Kane’s goal — his sixth here — had given England a 1-0 lead and pushed him to the top of the race for the Golden Boot as the World Cup’s top scorer. But when Yerry Mina rose above Harry Maguire to head in the tying goal three minutes into injury time at the end of regulation, the heavily pro-Colombia crowd inside Spartak Stadium roared out of despair and right back into the game, and the feeling that England might just blow it all — again — hung in the air.
This was England’s first knockout-round win at a major tournament since 2006, when it beat Ecuador at the World Cup before falling to Portugal on penalties. The exits since then have seemed to alternate between galling failure (a loss to tiny Iceland at the 2016 European Championship) and utter humiliation (a group-stage exit from the 2014 World Cup, and a 4-1 thrashing by Germany in South Africa in the one before that). Before, and after, were those half-dozen penalty shootouts, and those half-dozen England defeats.
This World Cup, though, has been a complete turnaround in mood and results. England, which had long wilted under its country’s overly critical news media gaze, showed up in a positive mood, and preaching that this time — finally — would be different.
The players gave pretournament interviews with pleasure, then beat Tunisia in their opener and hammered Panama as a follow-up. Even a loss by their second-stringers against Belgium in the final group game had a silver lining: finishing second in the group placed England in what is clearly the easier half of the knockout-round bracket. If the English advance past unheralded Sweden, they would face not Brazil or Uruguay or Belgium again, but the survivor of the Russia-Croatia match.
That path will only raise expectations into the stratosphere, though. In Southgate’s news conference before the Colombia game, the second question posed to him was effectively this: With so many good teams out of the field, don’t you have a great chance to reach the final?

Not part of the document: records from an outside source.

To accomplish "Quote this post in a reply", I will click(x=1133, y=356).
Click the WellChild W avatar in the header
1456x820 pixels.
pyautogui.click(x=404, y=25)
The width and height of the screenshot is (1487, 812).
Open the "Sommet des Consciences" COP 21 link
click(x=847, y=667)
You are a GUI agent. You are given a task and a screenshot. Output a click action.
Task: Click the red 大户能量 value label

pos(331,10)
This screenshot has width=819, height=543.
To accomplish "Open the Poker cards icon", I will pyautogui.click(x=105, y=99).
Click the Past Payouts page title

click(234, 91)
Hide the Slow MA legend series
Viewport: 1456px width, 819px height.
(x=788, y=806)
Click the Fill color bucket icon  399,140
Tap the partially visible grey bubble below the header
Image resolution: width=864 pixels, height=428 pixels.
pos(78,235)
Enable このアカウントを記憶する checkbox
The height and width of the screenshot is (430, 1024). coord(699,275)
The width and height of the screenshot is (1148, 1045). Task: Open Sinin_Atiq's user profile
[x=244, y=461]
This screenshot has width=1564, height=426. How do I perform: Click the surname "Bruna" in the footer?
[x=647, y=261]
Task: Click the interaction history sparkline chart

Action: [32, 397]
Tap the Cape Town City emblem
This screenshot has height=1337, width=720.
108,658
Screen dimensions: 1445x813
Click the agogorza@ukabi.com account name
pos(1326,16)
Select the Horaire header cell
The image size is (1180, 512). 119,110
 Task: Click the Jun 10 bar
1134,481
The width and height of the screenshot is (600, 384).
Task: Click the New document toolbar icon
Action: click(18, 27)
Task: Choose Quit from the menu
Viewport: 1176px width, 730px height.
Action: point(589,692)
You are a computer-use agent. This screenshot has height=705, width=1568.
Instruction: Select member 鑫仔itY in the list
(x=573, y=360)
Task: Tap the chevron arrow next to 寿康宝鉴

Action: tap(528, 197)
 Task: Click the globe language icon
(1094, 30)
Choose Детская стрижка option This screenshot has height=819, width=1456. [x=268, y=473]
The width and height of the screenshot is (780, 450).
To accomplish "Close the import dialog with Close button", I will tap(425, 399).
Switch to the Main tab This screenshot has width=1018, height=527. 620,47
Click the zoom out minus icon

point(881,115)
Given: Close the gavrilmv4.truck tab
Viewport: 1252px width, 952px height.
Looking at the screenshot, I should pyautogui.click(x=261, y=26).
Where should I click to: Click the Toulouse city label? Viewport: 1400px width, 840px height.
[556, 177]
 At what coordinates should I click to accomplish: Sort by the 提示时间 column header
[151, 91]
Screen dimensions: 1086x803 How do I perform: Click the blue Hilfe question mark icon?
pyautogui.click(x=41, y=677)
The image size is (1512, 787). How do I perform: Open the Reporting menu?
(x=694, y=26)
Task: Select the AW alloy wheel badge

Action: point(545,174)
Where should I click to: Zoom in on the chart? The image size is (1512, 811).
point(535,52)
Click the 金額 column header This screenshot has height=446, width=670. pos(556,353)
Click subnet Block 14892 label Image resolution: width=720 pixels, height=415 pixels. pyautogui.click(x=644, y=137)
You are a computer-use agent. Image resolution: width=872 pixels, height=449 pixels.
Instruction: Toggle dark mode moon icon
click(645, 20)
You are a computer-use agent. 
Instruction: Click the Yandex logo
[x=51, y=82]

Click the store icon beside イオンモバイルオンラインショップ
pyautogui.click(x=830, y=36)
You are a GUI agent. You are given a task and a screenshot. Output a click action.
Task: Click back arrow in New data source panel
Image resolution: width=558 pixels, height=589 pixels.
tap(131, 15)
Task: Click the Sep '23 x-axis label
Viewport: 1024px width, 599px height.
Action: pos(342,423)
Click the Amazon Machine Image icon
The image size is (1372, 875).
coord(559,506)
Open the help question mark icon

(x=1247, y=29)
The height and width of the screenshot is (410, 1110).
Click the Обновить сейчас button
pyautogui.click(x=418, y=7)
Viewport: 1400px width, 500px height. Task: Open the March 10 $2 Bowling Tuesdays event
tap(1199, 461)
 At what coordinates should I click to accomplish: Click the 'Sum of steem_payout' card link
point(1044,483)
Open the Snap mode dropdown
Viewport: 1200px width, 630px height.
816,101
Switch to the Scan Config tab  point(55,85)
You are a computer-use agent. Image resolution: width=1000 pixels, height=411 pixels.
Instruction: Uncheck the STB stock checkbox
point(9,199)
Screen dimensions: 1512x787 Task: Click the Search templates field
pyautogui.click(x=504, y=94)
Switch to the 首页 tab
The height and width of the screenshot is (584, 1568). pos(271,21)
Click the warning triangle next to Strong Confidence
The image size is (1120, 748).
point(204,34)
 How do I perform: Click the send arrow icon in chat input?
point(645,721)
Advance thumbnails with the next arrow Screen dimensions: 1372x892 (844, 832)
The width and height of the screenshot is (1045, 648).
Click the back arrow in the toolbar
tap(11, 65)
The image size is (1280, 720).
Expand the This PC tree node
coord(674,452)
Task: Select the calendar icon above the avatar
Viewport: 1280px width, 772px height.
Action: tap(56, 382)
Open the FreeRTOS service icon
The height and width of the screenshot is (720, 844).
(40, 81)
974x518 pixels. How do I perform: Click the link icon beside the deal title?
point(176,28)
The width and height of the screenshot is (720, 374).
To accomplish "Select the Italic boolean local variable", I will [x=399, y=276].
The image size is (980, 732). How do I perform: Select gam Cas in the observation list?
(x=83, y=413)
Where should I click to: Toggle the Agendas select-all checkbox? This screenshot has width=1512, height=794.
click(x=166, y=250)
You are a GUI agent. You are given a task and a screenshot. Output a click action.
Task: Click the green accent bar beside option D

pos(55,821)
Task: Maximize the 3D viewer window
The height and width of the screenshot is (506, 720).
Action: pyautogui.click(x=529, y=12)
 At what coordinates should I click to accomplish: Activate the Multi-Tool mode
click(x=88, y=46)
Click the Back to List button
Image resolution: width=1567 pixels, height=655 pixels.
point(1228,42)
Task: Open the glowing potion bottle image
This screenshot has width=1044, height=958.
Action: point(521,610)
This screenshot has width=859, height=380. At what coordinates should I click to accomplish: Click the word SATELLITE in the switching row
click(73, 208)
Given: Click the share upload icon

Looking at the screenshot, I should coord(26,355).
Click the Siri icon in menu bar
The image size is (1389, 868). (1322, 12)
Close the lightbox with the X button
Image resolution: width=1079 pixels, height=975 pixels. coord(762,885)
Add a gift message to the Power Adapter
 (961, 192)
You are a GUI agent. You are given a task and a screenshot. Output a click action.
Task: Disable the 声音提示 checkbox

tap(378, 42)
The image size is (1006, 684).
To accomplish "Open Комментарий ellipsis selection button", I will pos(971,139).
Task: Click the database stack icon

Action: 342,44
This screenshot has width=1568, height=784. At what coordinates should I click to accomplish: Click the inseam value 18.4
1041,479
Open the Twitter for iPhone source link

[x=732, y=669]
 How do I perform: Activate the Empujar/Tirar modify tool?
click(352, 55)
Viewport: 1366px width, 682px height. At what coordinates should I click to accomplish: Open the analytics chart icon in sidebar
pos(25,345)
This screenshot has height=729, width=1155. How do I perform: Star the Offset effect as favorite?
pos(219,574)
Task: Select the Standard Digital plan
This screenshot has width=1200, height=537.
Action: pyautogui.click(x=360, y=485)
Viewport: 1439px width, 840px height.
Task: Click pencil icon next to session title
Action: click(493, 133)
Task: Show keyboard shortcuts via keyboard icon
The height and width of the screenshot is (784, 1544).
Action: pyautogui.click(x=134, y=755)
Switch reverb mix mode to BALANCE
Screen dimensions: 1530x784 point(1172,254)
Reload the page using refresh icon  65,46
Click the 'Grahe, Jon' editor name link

Southgate stayed off the Colombians’ bulletin board with a few clichés, but he knows exactly what is expected — and what can go wrong. He missed the final penalty in the shootout that saw England fall out of the 1996 Euros on home soil, and then saw his country go out of a World Cup by the same fate two years later.
He talked Monday about how he liked the way his team was playing, the freedom and confidence it had shown so far, and he said he hoped it would continue. “That shouldn’t change now that we’re in the knockout phase,” he said. “If anything, we should feel freer.”
They seemed to against Colombia, even as the game turned chippy and the referee, Mark Geiger of the United States, started showing his yellow card.
But Southgate also knew it had been more than a decade since England’s last knockout-round win at a big event, and so he was sure to savor this one — for himself, because of his past, but also because he thinks this England can paint a brighter future than its recent self-flagellating past.
“These are the games you want to be involved in,” he had said of the knockouts, his voice betraying just a micron of emotion. “You want to be involved in games that matter.”
It may only get better in Russia if these England players continue to distance themselves from their country’s dark soccer past.
“The lads,” Southgate said Friday, “have a chance to write their own stories now.”